The frequency weighting for hand-transmitted vibration advocated in British standard 6842 (1987) and international standard 5349 (1986) greatly influences the apparent isolation effectiveness of gloves. With the frequency weighting, the gloves had little effect on the transmission of vibration to the hand from most of the tools. Only for two or three tools (those dominated by high frequency vibration) did any glove provide useful attenuation. Without the frequency weighting, some gloves showed useful attenuation of the vibration on most powered tools.
In view of the uncertain effect of the vibration frequency in the causation of disorders from hand-transmitted vibration, it is provisionally suggested that the wearing of a glove by the user of a particular vibratory tool could be encouraged if the glove reduces the transmission of vibration when it is evaluated without the frequency weighting and does not increase the vibration when it is evaluated with the frequency weighting. A current international standard for the measurement and evaluation of the vibration transmitted by gloves can classify a glove as an antivibration glove when it provides no useful attenuation of vibration, whereas a glove providing useful attenuation of vibration on a specific tool can fail the test.
提出一种评估手套在减少手部传递振动危害方面有效性的方法。
手套隔离有效性通过以下方式计算:(a) 测量得到的手套 transmissibility;(b) 特定工具(或一类工具)手柄上的振动频谱;(c) 表示不同频率振动导致伤害程度的频率加权。

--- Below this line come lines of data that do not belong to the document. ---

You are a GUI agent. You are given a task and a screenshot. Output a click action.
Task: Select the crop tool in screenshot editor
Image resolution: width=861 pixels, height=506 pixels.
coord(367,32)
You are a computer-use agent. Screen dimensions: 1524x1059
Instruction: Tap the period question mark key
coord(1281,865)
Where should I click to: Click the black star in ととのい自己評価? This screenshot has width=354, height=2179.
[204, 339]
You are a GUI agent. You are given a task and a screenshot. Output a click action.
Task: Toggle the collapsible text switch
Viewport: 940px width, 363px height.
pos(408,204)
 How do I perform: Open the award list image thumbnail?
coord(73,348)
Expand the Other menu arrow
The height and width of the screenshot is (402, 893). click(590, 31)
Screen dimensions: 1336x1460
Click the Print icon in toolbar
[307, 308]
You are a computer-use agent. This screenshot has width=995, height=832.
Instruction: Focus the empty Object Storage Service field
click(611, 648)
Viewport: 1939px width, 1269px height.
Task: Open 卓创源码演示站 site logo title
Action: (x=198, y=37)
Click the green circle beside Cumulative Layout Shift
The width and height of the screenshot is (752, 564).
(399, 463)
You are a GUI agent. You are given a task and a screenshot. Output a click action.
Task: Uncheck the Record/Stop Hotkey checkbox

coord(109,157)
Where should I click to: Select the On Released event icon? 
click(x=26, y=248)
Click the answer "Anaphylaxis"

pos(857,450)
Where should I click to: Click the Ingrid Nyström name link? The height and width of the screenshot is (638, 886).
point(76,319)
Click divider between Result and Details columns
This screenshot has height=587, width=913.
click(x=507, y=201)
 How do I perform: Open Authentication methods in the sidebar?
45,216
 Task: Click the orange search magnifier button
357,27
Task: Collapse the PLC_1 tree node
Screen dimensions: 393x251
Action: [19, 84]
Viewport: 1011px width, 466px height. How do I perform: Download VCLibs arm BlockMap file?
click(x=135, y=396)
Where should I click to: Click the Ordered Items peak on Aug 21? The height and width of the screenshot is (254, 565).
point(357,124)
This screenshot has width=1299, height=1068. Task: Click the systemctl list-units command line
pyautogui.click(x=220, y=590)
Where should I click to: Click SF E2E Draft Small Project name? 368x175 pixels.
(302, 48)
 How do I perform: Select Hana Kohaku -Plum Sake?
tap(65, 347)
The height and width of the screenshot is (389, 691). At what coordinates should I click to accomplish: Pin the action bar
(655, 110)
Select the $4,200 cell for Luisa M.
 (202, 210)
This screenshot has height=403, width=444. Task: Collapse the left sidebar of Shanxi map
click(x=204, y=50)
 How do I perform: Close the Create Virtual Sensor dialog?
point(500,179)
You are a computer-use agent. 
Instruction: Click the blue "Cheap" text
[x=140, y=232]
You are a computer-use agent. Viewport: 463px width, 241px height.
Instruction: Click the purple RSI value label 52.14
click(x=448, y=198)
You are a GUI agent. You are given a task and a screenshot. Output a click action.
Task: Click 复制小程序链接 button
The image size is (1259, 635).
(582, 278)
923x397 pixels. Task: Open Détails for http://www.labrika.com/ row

利用先前报道的工具振动频谱和手套 transmissibilities(10 - 1000Hz),该方法用于测试 10 副手套与 20 种不同的电动工具。
英国标准 6842(1987)和国际标准 5349(1986)中倡导的手部传递振动频率加权对手套的表观隔离有效性有很大影响。采用该频率加权时,大多数工具的手套对振动传递至手部几乎没有影响。只有两三种工具(那些以高频振动为主的工具),有手套能提供有效衰减。不采用频率加权时,一些手套对大多数电动工具的振动表现出有效衰减。
鉴于振动频率在手部传递振动导致疾病方面的影响不确定,暂建议如果手套在不采用频率加权评估时能减少振动传递,且在采用频率加权评估时不增加振动,则鼓励特定振动工具使用者佩戴手套。当前关于手套传递振动测量与评估的国际标准,当手套对振动无有效衰减时可将其归类为防振手套,而在特定工具上能提供有效振动衰减的手套可能无法通过测试。